Hi,
I am working on porting a large CPU code to GPU using CUDA C++. The code extensively uses OOP and we want to retain the paradigm. The structure of the code is such that there is a top level class which has object of other classes as data members. These 2nd-level classes then use objects of other classes as data members. The hierarchy runs 6-7 steps. Now, to transfer the object of the top level class, i have to move down towards the basic class which does not use any other class’ object as data member. For easy data management, i want to put the declarations of the device objects within the class functions.

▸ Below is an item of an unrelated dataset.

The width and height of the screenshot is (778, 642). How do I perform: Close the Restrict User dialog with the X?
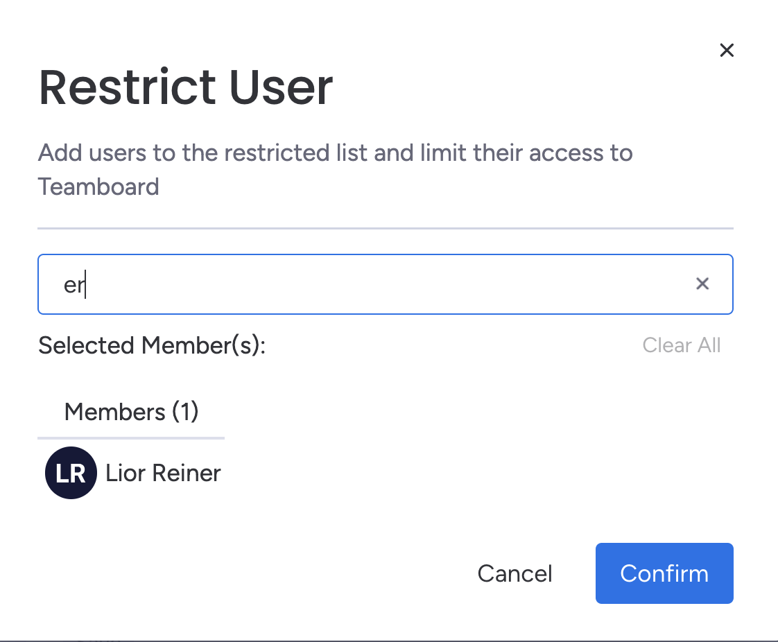click(727, 50)
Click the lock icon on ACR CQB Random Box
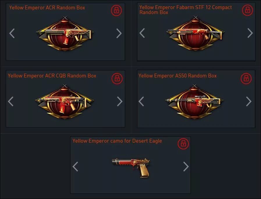261x199 pixels. point(117,78)
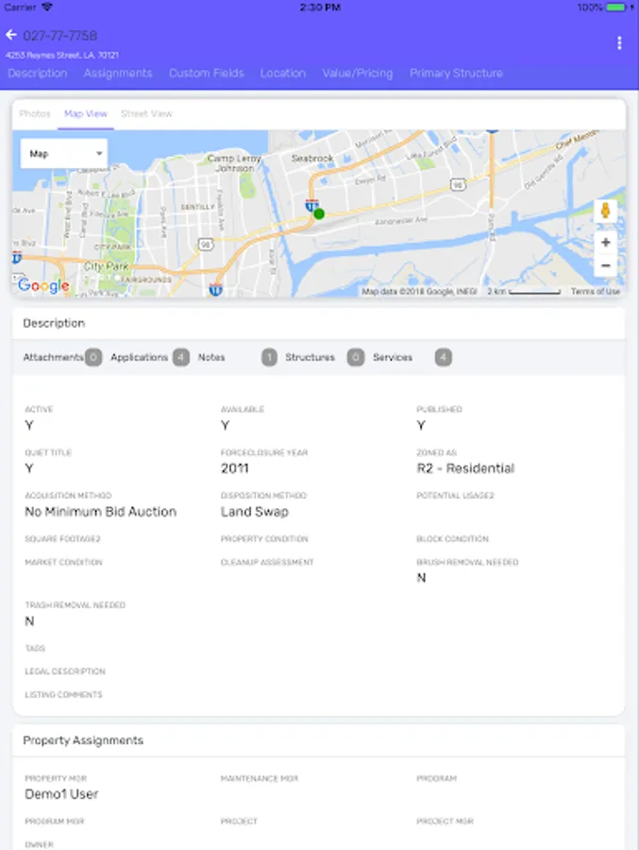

But I am unsure how will I free those objects using cudaFree. Most of the examples I have seen use public data members in the classes and perform data management in main.
I have produced a small example for demonstration. Although, here I have kept some of class data members as public, but in real code, I have accessor functions.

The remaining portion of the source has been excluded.